> **Page extract**:
◇ ◇ ◇ ◇ ◇ ◇ ◇
Tiago’s 2024 Year-in-Review
As I write these words, I am crossing the Drake Passage, one of the most remote places on Earth.
We are crossing from Ushuaia at the southern tip of South America to the spit of land known as the Antarctic Peninsula. It is a barren, featureless expanse that isn’t part of any continent or ocean. Currents circle the globe uninterrupted here, driving enormous waves that can reach 40 feet high.
This is a liminal space if there ever was one, and I feel the echoes throughout history of all the great navigators and explorers who risked their lives to traverse it. At the same time, I’m doing it on a luxury cruise, exquisitely outfitted for every conceivable comfort, creating a strange tension within me between pain and pleasure, past and present, outer and inner discovery.
I’m taking this opportunity to do my annual review, an introspective ritual I’ve practiced for over 15 years. As I close my eyes and allow my emotions to come to the surface, the main one I feel is fear.
Not toward the 20-foot swells, howling wind, or frozen icebergs starting to loom silently around us. I’m afraid to begin this yearly ritual of looking inside and telling the truth to myself. I’ve done annual reviews so many times before, proclaimed their value to so many others, and now, committed to spending several years of my life writing a book on the subject.
I feel fear about whether I’ll do it right, whether I’ll discover something worthy, whether I’ll make it genuine or too performative, and whether I’ll be so focused on creating value for others that I forget to create value for myself.
I’m afraid I won’t be able to go deep enough, won’t uncover my true self, won’t see the hard truths I need to see, and most of all, won’t receive the benefits I’ve been so loudly promising to others, which would make me a fraud.
◇ ◇ ◇ ◇ ◇ ◇ ◇
> **Dataset section**:
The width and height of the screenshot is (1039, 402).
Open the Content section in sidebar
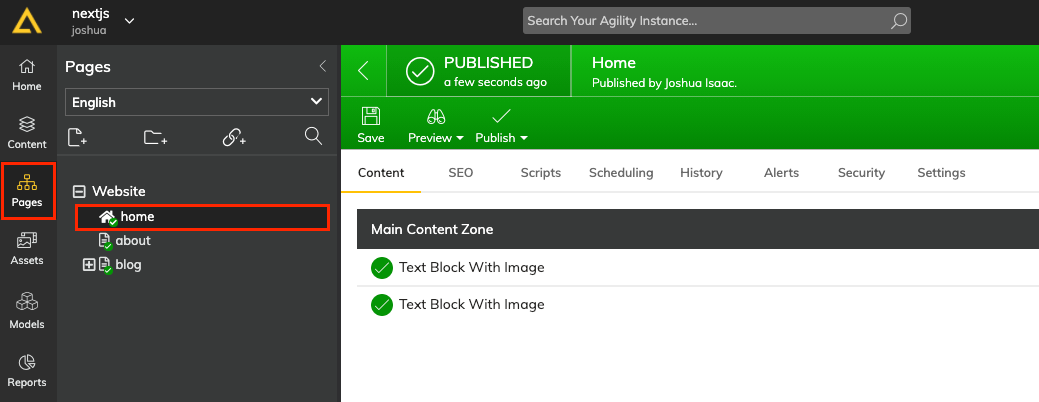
◇ ◇ ◇ ◇ ◇ ◇ ◇
> **The task**:
Transcribe the year-in-review text above word for word, starting at the words "I’m taking this" and stopping after "value for myself.".

> **Output for this exercise**:
I’m taking this opportunity to do my annual review, an introspective ritual I’ve practiced for over 15 years. As I close my eyes and allow my emotions to come to the surface, the main one I feel is fear.
Not toward the 20-foot swells, howling wind, or frozen icebergs starting to loom silently around us. I’m afraid to begin this yearly ritual of looking inside and telling the truth to myself. I’ve done annual reviews so many times before, proclaimed their value to so many others, and now, committed to spending several years of my life writing a book on the subject.
I feel fear about whether I’ll do it right, whether I’ll discover something worthy, whether I’ll make it genuine or too performative, and whether I’ll be so focused on creating value for others that I forget to create value for myself.